Pictures excluded, please transcribe exactly the lines from the one with "Image resolution: width=566" through the end of the records below, and nothing more.

(Data provided begins)

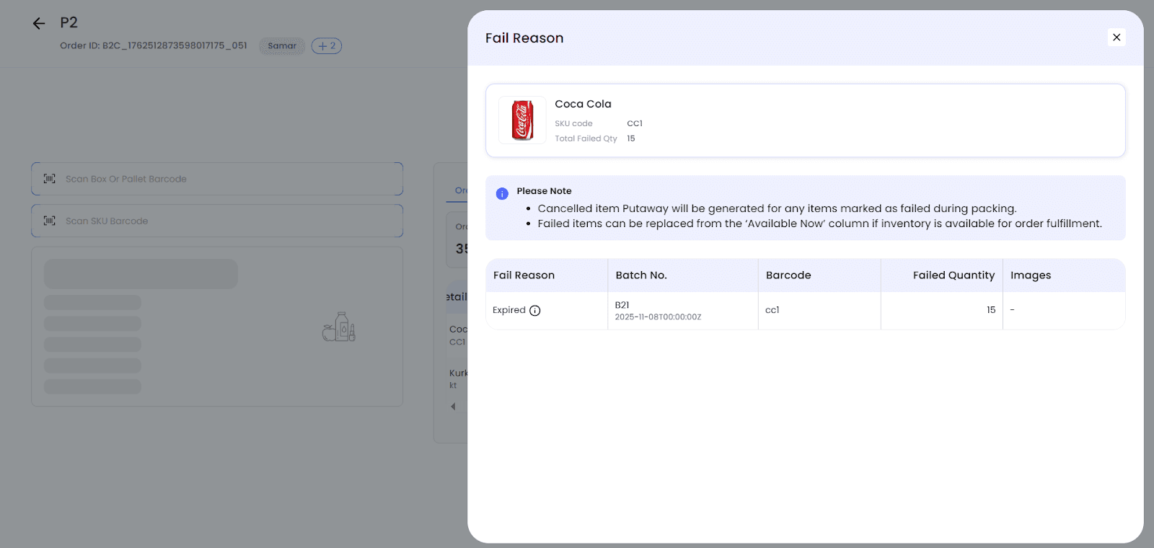Click the left scroll arrow under item list
The image size is (1154, 548).
pyautogui.click(x=453, y=407)
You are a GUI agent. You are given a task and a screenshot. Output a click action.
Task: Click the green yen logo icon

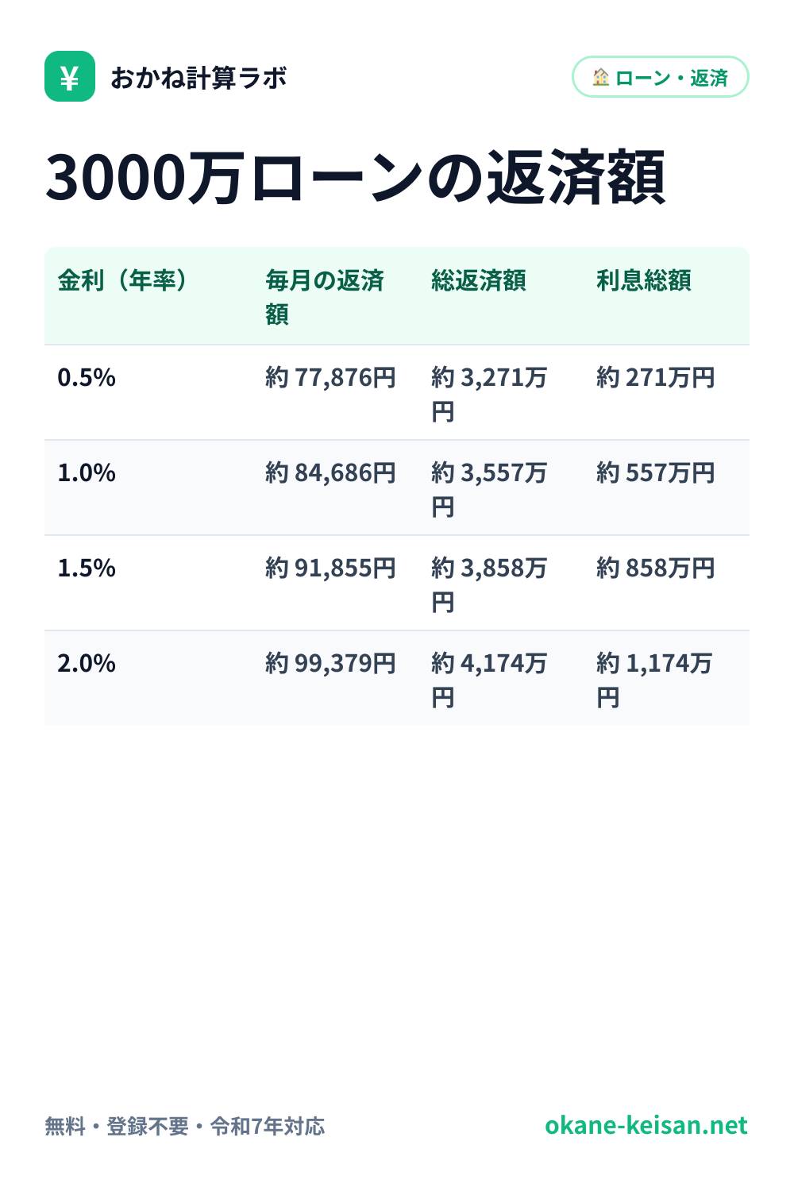70,76
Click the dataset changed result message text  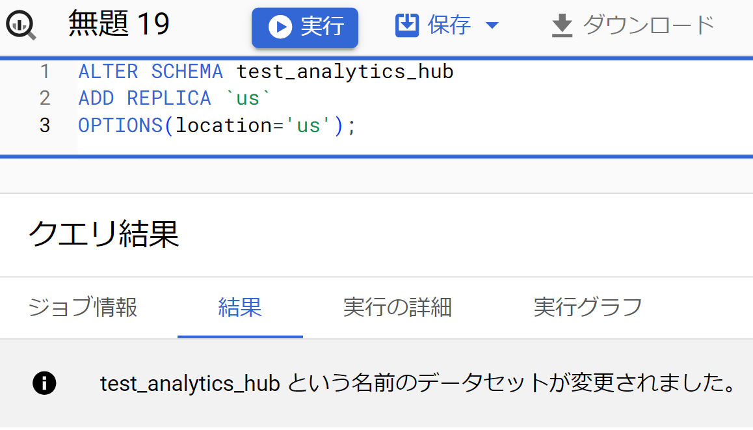coord(417,384)
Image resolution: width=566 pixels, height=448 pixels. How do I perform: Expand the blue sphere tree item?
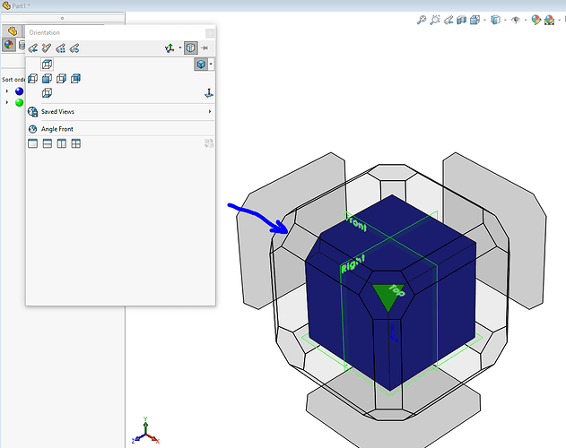coord(7,90)
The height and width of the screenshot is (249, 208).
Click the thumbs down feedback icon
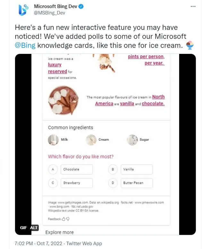point(68,219)
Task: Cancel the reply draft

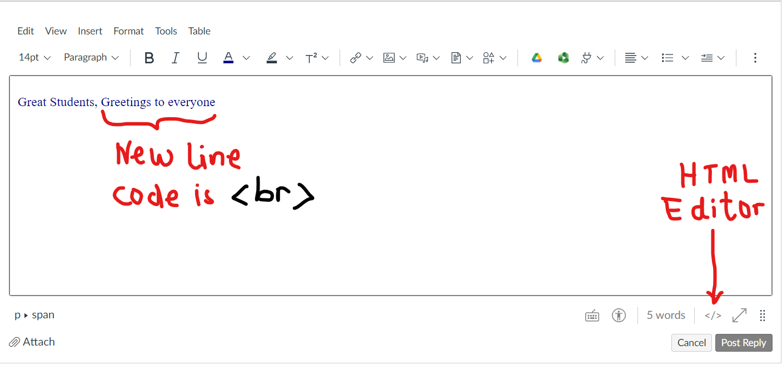Action: pos(691,342)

(Data provided ends)

Result of this task >>
Image resolution: width=566 pixels, height=448 pixels. How do I perform: Expand the blue sphere tree item?
coord(7,90)
The height and width of the screenshot is (249, 208).
Click the thumbs down feedback icon
point(68,219)
Task: Cancel the reply draft

Action: pos(691,342)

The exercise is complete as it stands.